● **TASK TO COMPLETE**
A bare number is all that is needed: how many lines below contain the string "Macromedia"?

[Stored records]
────

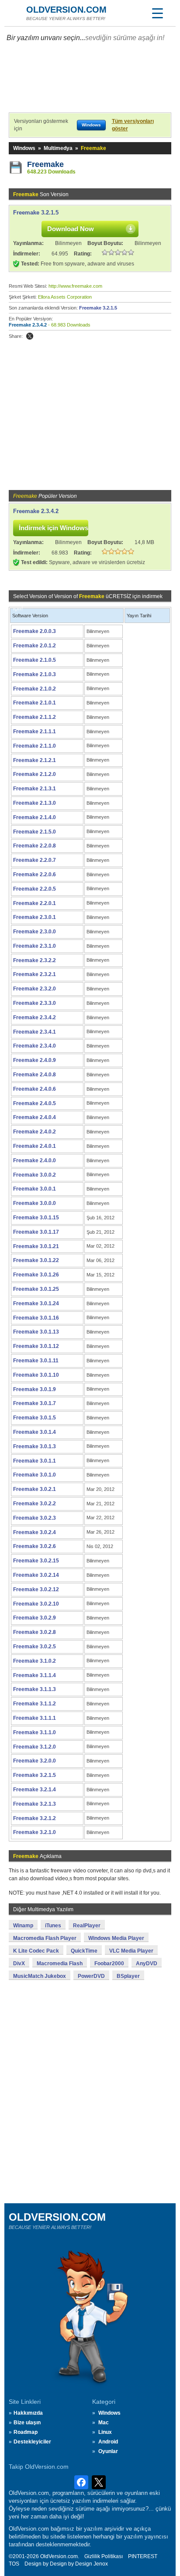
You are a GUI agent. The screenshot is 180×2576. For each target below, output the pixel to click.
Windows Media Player (116, 1938)
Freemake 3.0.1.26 (36, 1275)
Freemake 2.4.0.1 (34, 1146)
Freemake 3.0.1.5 (34, 1418)
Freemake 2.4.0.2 (34, 1132)
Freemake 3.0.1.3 (34, 1446)
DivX (19, 1963)
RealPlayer (86, 1926)
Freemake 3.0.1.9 (34, 1389)
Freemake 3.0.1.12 (36, 1346)
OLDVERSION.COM (66, 9)
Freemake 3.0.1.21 (36, 1246)
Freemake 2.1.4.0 (34, 817)
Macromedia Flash (60, 1963)
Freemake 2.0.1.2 (34, 646)
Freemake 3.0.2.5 (34, 1647)
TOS (14, 2564)
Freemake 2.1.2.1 (34, 760)
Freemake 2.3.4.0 (34, 1046)
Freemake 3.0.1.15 (36, 1218)
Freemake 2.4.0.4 (34, 1117)
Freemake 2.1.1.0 (34, 746)
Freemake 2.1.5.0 (34, 832)
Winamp (23, 1926)
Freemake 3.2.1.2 (34, 1818)
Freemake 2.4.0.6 (34, 1089)
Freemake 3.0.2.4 (34, 1532)
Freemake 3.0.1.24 (36, 1303)
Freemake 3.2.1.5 (36, 212)
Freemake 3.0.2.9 (34, 1618)
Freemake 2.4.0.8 (34, 1075)
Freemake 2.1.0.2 (34, 689)
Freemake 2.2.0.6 (34, 874)
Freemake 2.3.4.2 (28, 324)
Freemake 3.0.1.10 (36, 1375)
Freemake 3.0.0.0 (34, 1203)
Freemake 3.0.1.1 (34, 1461)
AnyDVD (146, 1963)
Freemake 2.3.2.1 (34, 974)
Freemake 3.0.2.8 (34, 1632)
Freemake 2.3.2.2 (34, 960)
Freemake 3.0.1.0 (34, 1475)
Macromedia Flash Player (44, 1938)
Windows (24, 148)
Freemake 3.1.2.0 (34, 1747)
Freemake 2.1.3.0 (34, 803)
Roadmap (26, 2432)
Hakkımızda (28, 2413)
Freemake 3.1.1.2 (34, 1704)
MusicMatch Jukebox (39, 1976)
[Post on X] (29, 336)
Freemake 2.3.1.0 (34, 946)
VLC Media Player (131, 1951)
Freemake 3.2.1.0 (34, 1832)
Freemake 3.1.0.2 (34, 1661)
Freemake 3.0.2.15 (36, 1561)
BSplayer (128, 1976)
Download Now (70, 228)
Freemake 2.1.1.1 (34, 731)
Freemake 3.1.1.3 (34, 1689)
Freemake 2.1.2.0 (34, 774)
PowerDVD (91, 1976)
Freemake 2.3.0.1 (34, 917)
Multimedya (58, 148)
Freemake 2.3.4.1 (34, 1032)
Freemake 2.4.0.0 (34, 1160)
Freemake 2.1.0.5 (34, 660)
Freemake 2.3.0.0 (34, 932)
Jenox (100, 2564)
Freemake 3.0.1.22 (36, 1260)
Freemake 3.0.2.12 (36, 1589)
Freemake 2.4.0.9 (34, 1060)
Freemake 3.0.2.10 (36, 1604)
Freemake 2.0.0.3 (34, 631)
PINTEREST (142, 2556)
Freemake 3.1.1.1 (34, 1718)
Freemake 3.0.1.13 (36, 1332)
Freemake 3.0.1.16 (36, 1318)
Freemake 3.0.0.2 (34, 1175)
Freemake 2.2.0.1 (34, 903)
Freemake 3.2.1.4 (34, 1790)
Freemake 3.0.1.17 (36, 1232)
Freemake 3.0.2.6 (34, 1546)
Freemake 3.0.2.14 (36, 1575)
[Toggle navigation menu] (157, 13)
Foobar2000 (109, 1963)
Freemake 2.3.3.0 (34, 1003)
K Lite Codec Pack (36, 1951)
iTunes (53, 1926)
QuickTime (84, 1951)
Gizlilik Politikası (103, 2556)
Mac (103, 2422)
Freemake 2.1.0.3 (34, 674)
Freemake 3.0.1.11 (36, 1361)
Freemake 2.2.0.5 (34, 889)
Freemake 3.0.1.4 (34, 1432)
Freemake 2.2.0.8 (34, 846)
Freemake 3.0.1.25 (36, 1289)
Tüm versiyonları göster (133, 125)
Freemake (45, 164)
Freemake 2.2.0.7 (34, 860)
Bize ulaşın (27, 2422)
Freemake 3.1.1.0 (34, 1732)
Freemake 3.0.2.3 (34, 1518)
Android (108, 2442)
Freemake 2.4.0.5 (34, 1103)
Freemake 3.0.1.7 (34, 1403)
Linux (105, 2432)
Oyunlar (108, 2451)
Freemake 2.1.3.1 (34, 789)
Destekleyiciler (32, 2442)
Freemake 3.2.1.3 (34, 1804)
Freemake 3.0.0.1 (34, 1189)
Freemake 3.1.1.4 (34, 1675)
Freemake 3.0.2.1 (34, 1489)
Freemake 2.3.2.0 (34, 989)
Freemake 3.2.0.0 (34, 1761)
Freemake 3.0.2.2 (34, 1504)
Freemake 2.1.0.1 (34, 703)
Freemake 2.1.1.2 (34, 717)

────

● **TASK OUTPUT**
2